Por Raúl Ferrero C. Jurista
Ha resultado motivo de controversia la propuesta presidencial para que las mu-nicipalidades recauden ciertos impuestos menores, otorgándoles una participación sobre lo que perciban. Bien vale la pena que esta iniciativa se evalúe debidamente.
El propósito que anima el planteamiento hecho es mejorar los pagos tributarios que deben realizar las microempresas y las pequeñas empresas (mypes). Estas, en vez de estar sujetas al régimen tributario general, al cual estamos sujetos todos, pueden acogerse a otros excepcionales (según su nivel de ingresos) que les permiten realizar pagos menores y de manera simplificada. Para ello es que pueden acogerse, como usualmente lo hacen, al Régimen Único Simplificado (RUS), que incluye el IGV y el Impuesto a la Renta o al Régimen Especial de Renta (RER).

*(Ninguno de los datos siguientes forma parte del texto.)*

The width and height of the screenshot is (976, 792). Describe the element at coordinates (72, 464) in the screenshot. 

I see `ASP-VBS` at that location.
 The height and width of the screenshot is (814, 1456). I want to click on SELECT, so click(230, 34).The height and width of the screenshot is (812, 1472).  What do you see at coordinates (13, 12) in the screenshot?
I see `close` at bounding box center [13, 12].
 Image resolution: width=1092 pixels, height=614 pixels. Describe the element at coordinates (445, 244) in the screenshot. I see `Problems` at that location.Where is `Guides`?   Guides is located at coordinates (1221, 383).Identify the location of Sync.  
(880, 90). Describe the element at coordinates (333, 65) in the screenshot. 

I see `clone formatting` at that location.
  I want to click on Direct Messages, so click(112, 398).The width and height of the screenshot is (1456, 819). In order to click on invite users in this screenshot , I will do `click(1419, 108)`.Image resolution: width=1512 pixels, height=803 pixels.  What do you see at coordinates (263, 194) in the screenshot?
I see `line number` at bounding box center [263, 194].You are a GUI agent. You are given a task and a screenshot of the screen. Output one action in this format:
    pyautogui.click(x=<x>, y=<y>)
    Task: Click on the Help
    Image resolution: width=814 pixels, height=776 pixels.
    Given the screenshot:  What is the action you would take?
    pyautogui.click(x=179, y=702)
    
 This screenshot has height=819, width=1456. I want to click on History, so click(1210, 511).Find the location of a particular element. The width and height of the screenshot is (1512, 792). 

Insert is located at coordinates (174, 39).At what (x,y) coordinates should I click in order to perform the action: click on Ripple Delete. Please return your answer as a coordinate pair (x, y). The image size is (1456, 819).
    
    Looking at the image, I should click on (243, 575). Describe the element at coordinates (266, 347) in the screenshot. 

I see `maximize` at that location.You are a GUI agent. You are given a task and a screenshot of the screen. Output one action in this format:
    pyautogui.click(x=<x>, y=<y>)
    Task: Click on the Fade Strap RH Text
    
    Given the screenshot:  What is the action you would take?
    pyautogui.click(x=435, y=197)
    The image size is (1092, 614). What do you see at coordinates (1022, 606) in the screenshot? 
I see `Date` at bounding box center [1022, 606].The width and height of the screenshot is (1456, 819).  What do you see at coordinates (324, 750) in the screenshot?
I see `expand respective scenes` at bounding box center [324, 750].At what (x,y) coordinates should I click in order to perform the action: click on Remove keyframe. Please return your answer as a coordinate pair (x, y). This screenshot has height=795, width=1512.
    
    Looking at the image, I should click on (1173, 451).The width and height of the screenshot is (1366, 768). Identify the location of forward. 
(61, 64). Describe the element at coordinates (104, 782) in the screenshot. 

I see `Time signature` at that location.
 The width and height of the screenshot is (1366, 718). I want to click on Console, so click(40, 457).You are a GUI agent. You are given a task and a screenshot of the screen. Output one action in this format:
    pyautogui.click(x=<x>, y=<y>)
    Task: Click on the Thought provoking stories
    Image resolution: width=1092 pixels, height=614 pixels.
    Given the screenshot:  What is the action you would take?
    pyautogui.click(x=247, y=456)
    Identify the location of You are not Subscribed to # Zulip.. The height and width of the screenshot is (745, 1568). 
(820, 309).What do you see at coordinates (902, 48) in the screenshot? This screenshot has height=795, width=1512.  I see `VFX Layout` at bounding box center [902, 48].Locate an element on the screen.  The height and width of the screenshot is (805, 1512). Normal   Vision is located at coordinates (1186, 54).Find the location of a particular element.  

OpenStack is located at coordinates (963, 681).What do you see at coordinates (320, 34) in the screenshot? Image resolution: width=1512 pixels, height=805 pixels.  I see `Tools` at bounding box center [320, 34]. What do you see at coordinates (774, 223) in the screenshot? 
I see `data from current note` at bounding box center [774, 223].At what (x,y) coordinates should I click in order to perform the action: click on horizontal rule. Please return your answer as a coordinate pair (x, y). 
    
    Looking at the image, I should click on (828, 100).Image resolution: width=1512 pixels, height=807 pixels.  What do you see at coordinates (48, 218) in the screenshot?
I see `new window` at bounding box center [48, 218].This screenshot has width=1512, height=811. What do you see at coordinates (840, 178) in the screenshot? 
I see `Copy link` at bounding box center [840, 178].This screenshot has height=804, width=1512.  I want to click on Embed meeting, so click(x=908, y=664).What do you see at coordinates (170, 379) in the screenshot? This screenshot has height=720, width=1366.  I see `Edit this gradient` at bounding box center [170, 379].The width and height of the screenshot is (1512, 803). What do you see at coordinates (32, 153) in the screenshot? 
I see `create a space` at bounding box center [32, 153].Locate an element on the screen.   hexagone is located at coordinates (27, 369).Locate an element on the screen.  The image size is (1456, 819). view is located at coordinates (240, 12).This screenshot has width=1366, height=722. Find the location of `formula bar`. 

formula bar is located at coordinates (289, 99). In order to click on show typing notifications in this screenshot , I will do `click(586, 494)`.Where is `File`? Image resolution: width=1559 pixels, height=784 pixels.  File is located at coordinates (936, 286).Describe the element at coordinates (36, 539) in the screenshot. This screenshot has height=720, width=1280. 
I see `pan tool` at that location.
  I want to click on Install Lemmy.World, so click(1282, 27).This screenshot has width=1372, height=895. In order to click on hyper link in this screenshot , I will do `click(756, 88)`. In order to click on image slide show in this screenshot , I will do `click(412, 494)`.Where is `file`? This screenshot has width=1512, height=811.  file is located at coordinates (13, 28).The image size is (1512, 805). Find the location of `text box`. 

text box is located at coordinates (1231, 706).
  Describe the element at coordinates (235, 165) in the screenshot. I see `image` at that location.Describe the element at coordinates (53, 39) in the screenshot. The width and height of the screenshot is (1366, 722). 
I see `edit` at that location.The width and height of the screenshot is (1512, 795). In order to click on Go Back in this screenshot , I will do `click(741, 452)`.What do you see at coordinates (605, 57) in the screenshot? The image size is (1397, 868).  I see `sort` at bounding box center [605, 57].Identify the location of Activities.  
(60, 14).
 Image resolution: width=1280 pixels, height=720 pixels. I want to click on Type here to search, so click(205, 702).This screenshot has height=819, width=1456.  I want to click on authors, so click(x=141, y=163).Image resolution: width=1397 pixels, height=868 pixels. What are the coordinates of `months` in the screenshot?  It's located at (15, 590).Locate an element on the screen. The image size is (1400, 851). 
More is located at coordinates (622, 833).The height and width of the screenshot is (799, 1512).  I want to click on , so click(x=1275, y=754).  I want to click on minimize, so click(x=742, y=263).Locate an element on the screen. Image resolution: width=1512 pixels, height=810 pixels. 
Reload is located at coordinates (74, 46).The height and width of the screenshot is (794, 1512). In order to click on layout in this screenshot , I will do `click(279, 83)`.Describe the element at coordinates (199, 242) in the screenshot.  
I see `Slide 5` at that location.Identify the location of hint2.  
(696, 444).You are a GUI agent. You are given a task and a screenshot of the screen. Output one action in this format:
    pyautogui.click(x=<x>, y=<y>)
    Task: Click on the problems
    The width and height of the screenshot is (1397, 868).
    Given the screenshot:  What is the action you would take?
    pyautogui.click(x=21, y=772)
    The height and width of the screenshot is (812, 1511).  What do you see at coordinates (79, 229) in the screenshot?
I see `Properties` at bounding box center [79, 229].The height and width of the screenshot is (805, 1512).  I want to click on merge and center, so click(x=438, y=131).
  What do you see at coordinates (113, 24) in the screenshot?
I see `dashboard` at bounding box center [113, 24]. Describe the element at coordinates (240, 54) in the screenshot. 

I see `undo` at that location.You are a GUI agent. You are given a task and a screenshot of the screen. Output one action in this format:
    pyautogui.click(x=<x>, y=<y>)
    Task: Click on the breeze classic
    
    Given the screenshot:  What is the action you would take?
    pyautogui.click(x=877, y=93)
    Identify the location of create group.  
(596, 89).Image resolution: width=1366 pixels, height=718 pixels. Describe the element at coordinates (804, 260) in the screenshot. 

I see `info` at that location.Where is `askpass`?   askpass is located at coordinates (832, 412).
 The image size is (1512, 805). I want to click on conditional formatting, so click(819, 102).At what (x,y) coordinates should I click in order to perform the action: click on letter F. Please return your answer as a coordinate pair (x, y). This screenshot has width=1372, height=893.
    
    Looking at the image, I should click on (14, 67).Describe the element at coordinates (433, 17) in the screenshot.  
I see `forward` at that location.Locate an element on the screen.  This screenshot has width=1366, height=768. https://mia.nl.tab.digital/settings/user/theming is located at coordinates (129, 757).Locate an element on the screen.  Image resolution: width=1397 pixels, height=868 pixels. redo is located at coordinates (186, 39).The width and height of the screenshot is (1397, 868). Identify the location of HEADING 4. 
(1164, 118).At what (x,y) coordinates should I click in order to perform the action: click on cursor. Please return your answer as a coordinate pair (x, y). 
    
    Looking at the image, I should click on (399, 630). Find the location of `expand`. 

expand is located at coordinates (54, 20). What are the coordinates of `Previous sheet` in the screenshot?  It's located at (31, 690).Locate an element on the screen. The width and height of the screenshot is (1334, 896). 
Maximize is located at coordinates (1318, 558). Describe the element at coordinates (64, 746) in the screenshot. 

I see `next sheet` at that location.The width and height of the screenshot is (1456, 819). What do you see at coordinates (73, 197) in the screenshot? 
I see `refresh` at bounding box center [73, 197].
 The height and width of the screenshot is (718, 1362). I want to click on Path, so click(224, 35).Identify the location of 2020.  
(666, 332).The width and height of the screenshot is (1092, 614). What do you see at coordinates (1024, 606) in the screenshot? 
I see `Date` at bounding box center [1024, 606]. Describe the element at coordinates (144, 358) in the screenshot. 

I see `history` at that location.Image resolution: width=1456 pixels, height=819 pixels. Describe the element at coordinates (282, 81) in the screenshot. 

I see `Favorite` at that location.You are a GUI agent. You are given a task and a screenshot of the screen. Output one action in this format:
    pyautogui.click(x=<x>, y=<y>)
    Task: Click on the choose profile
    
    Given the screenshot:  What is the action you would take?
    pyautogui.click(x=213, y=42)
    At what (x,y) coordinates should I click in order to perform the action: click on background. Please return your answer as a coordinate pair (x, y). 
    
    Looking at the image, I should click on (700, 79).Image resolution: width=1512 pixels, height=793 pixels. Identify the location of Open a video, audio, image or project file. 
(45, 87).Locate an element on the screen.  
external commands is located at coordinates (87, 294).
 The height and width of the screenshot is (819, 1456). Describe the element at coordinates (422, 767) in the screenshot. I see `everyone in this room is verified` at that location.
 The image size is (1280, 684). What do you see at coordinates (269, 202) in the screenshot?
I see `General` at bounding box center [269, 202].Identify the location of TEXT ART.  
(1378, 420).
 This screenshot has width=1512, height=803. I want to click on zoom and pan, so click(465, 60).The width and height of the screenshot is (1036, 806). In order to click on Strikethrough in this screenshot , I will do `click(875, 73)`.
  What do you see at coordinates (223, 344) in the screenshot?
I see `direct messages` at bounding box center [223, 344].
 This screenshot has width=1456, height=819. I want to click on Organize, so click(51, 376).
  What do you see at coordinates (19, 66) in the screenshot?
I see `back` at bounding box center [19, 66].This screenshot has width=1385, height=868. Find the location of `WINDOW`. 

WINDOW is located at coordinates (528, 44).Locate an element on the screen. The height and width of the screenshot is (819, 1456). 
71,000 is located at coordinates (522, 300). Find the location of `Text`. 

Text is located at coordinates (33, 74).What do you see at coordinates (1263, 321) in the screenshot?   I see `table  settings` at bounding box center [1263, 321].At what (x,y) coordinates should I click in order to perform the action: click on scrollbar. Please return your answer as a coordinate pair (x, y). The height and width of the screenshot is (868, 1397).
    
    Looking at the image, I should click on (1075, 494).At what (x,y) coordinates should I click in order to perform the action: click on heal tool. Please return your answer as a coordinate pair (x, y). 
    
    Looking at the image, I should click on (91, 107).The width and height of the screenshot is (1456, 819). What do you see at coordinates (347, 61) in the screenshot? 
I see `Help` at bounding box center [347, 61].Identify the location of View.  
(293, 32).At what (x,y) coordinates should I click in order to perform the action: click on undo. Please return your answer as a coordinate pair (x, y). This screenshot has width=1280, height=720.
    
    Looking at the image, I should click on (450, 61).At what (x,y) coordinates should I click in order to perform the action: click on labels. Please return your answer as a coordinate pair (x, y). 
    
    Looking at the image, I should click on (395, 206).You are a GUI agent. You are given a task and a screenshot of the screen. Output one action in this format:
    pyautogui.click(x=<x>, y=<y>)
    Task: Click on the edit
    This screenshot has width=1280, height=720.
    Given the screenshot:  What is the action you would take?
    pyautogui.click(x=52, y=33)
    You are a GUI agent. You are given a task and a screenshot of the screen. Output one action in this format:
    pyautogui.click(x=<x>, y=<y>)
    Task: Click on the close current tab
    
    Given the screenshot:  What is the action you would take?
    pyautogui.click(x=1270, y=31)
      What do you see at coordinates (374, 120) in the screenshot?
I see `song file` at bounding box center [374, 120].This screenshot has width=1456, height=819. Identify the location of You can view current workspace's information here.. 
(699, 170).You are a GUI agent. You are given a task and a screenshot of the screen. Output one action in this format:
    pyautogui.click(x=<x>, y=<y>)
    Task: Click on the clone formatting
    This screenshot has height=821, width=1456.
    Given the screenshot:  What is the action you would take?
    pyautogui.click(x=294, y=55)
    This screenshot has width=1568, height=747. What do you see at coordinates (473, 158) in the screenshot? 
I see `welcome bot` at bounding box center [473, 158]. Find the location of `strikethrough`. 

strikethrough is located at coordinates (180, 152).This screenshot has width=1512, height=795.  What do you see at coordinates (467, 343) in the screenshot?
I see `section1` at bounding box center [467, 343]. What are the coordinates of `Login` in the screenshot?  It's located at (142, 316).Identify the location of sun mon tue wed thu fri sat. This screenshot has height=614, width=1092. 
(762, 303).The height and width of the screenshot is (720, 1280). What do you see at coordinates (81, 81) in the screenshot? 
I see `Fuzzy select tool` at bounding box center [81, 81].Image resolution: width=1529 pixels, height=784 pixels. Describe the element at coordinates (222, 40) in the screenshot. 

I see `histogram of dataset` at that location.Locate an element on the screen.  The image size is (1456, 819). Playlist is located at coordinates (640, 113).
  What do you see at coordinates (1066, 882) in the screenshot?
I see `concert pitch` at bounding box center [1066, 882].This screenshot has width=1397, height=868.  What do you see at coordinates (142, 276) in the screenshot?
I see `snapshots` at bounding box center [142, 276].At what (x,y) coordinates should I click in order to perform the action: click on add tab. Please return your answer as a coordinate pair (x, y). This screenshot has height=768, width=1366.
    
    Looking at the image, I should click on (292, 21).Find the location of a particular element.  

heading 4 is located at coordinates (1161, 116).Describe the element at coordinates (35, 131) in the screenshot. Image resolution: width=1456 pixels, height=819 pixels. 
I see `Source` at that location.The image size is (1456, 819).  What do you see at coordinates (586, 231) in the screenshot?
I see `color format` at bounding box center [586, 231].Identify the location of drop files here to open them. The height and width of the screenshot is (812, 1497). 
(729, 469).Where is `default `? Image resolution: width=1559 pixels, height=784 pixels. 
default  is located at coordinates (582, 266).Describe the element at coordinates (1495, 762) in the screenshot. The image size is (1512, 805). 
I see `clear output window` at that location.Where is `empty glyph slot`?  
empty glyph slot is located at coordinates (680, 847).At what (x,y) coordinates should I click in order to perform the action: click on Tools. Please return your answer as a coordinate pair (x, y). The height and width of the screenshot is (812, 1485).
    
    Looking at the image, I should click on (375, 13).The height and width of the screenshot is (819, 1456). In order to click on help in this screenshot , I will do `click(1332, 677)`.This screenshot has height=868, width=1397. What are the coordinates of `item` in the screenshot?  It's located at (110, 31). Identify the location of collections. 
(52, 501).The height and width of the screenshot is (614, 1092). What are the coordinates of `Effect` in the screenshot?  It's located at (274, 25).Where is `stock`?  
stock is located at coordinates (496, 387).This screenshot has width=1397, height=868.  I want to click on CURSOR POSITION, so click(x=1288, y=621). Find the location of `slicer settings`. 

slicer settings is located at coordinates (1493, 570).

En la actualidad, la Sunat recauda solamente S/.82 millones por el RUS y casi S/.60 millones por el RER, los que juntos representan al 0,3% de lo que se recaba por tributos internos.
El problema de fondo, es pues, la escasa recaudación que representan dichos tributos, debido en gran parte al problema recurrente de la informalidad que día a día sigue ganando terreno, al punto que los estudiosos del tema consideran que esta se encuentra en niveles alarmantes, alcanzando hasta a las tres cuartas partes de la PEA.
Entonces, cabe preguntarse: ¿Si la Sunat está demostrando poca efectividad en la cobranza de tributos a través del RUS y el RER, por qué no cederle esa facultad a las municipalidades, que a su vez están más cerca y conocen mejor a esos contribuyentes en los 1.833 distritos que existen en toda la República?
Si bien las municipalidades conocen mejor a sus vecinos, ello no es necesariamente suficiente para concluir que puedan realizar las cobranzas de tributos mejor que la Sunat. El ejemplo que tenemos claramente a la vista es el de la inefectividad que muestran actualmente en la cobranza de los arbitrios y del Impuesto Predial. Los niveles de morosidad promedio son muy altos, aunque en descargo de los municipios se debe reconocer la escasa conciencia tributaria que existe en la ciudadanía.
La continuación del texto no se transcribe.